26. Anayasa’nın 36. maddesinin birinci fıkrasında; herkesin yargı organları önünde davacı veya davalı olarak iddiada bulunma, savunma ve adil yargılanma hakkı güvence altına alınmıştır. 3/10/2001 tarihli ve 4709 sayılı Kanun'un Anayasa'nın 36. maddesinin birinci fıkrasına "adil yargılanma hakkı" ibaresinin eklenmesine ilişkin 14. maddesinin gerekçesinde "değişiklikle Türkiye Cumhuriyeti’nin taraf olduğu uluslararası sözleşmelerce de güvence altına alınmış olan adil yargılama hakkı[nın] metne dahil" edildiği belirtilmiştir. Dolayısıyla Anayasa'nın 36. maddesinde herkesin adil yargılanma hakkına sahip olduğu ibaresinin eklenmesinin amacının Avrupa İnsan Hakları Sözleşmesi'nde (Sözleşme) düzenlenen adil yargılanma hakkını anayasal güvence altına almak olduğu anlaşılmaktadır (Yaşar Çoban [GK], B. No: 2014/6673, 25/7/2017, § 54). Bu itibarla Anayasa'da güvence altına alınan adil yargılanma hakkının kapsam ve içeriğinin Sözleşme'nin "Adil yargılanma hakkı" kenar başlıklı 6. maddesi çerçevesinde belirlenmesi gerekir (Onurhan Solmaz, B. No: 2012/1049, 26/3/2013, § 22).
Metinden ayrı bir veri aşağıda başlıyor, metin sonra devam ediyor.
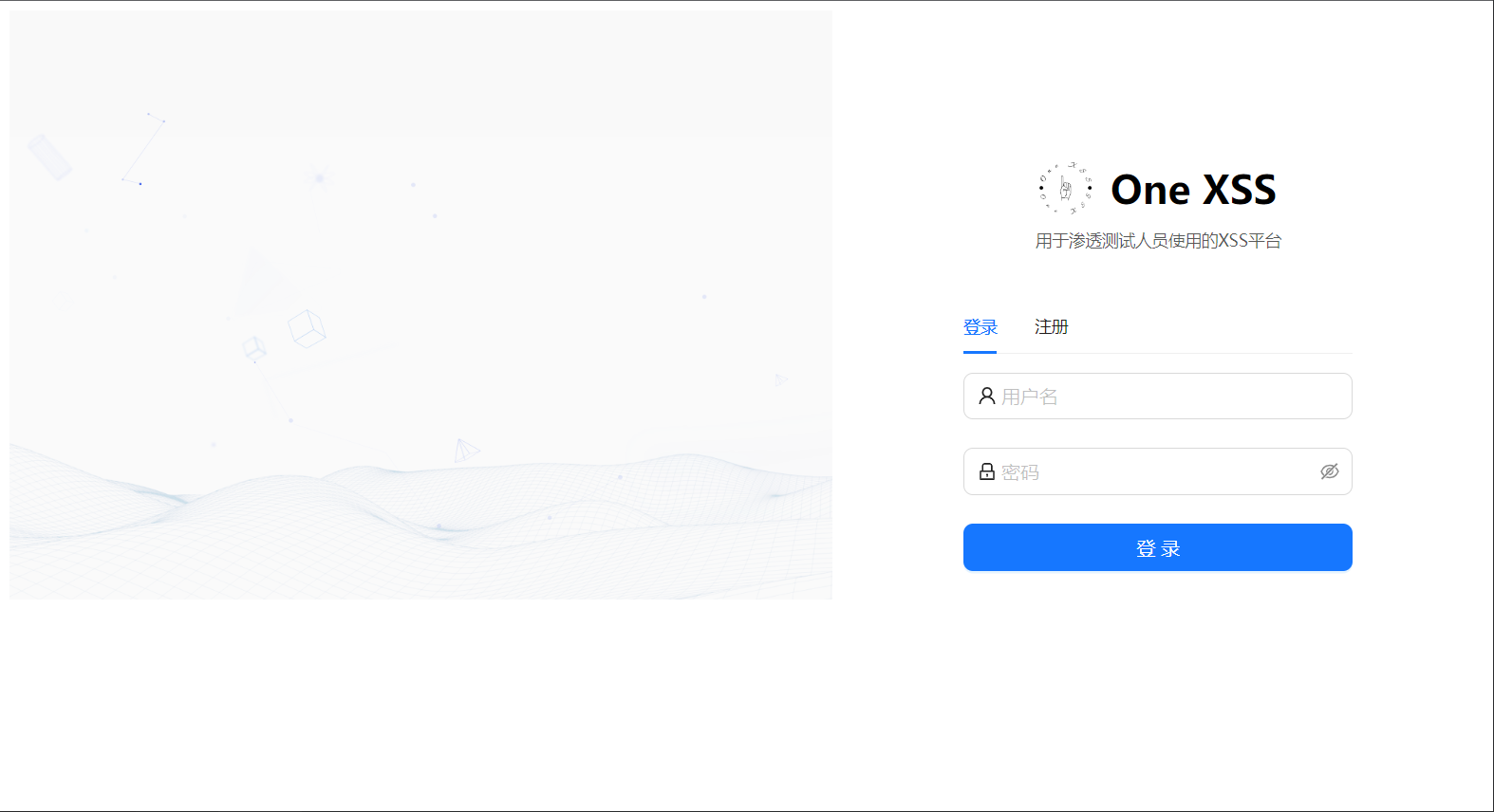Click the connected-dots line shape in illustration
Screen dimensions: 1494x812
tap(143, 148)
27. Anılan maddenin ikinci fıkrasında ise hiçbir mahkemenin görev ve yetkisi içindeki davaya bakmaktan kaçınamayacağı belirtilmiştir. Bu bağlamda Anayasa'nın 36. maddesinde düzenlenen adil yargılanma hakkı, kişilere davanın görüldüğü mahkemeden uyuşmazlığa ilişkin bir karar verilmesini isteme güvencesini de sağlar (benzer yöndeki değerlendirme için bkz. Filiz Fırat, B. No: 2014/10305, 5/12/2017, § 28).

28. Adil yargılanma hakkının güvencelerinden biri olan mahkeme hakkı; mahkemeye erişim hakkı, karar hakkı ve kararın icrası haklarını içerir. Karar hakkı genel itibarıyla mahkeme önüne getirilen uyuşmazlığın karara bağlanmasını isteme hakkını ifade eder. Bununla birlikte karar hakkı bireylerin sadece yargılama sonucunda şeklî anlamda bir karar elde etmelerini güvence altına almaz. Bu hak aynı zamanda, dava konusu edilen uyuşmazlığa ilişkin esaslı taleplerin yargı merciince bir sonuca bağlanmasını da gerektirir (Filiz Fırat, § 29).
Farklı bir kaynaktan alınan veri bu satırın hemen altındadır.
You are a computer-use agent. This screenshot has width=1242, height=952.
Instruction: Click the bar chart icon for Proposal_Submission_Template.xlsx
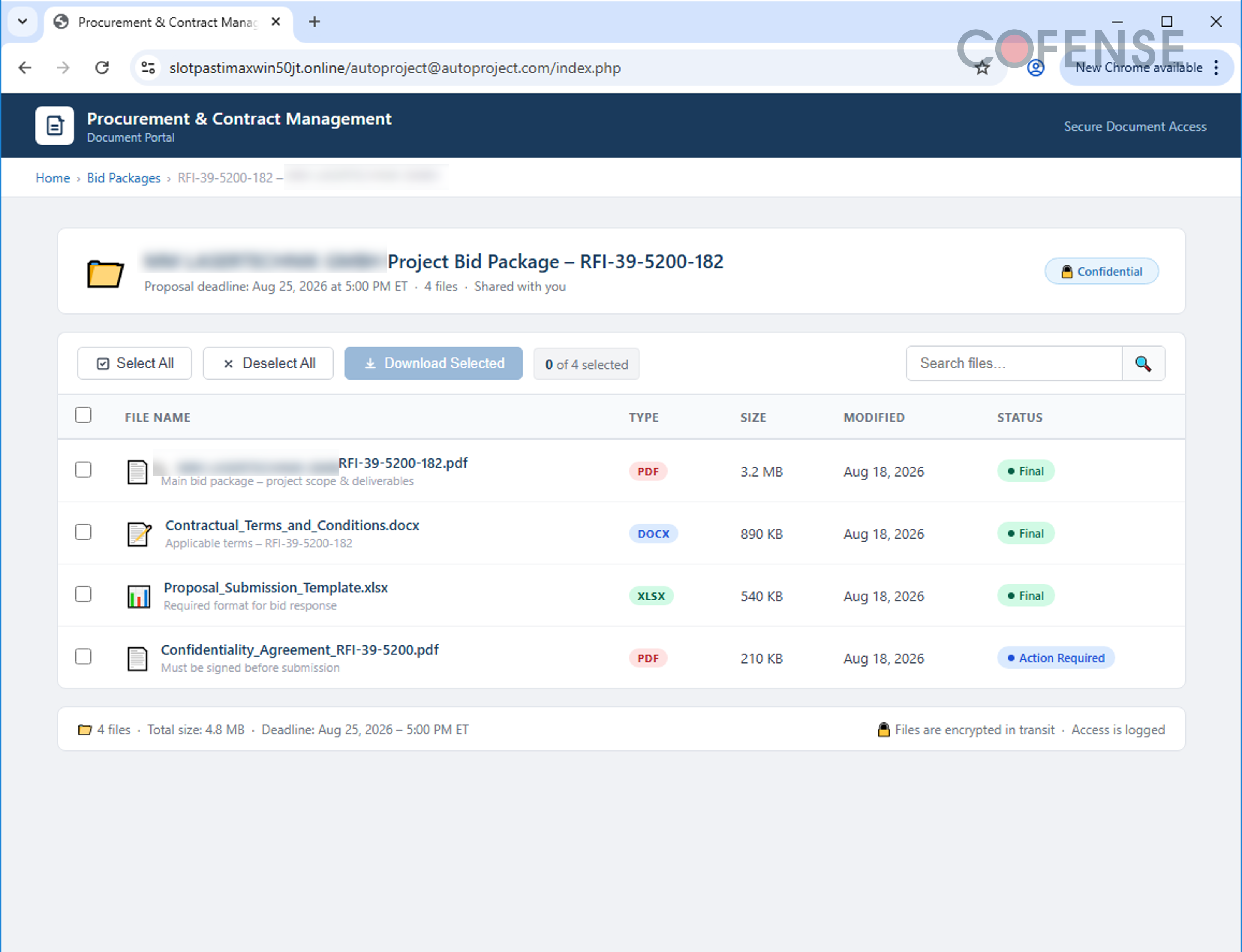pyautogui.click(x=138, y=596)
ii. İlkelerin Olaya Uygulanması

29. Başvurucu; hakkında düzenlenen 2011, 2012 ve 2013 yıllarına ait özel usulsüzlük cezalarının iptali istemi ile ayrı ayrı davalar açtığını, açtığı davaların mahkeme kararı ile tek dosyada birleştirildiğini ve üç yıla yönelik iddialarının bu tek dosyada görülerek hüküm verildiğini belirtmiş ancak mahkeme kararına itiraz üzerine Kurul tarafından verilen kararda ise maddi hata yapılarak sadece 2011 yılına ilişkin karar verildiğini, kararda 2012 ve 2013 yıllarına ait özel usulsüzlük cezalarının iptali istemine yönelik herhangi bir hüküm kurulmadığını ve anılan hususa dair tavzih isteminin de reddedildiğini iddia etmiştir. Ayrıca 2012 ve 2013 yıllarına ait özel usulsüzlük cezaları ile ilgili herhangi bir hüküm kurulmaması nedeniyle vergi dairesi tarafından hesaplarına bloke konulduğunu, taşınır ve taşınmaz malları üzerine ise kayden haciz işlemi yapıldığını belirtmiştir.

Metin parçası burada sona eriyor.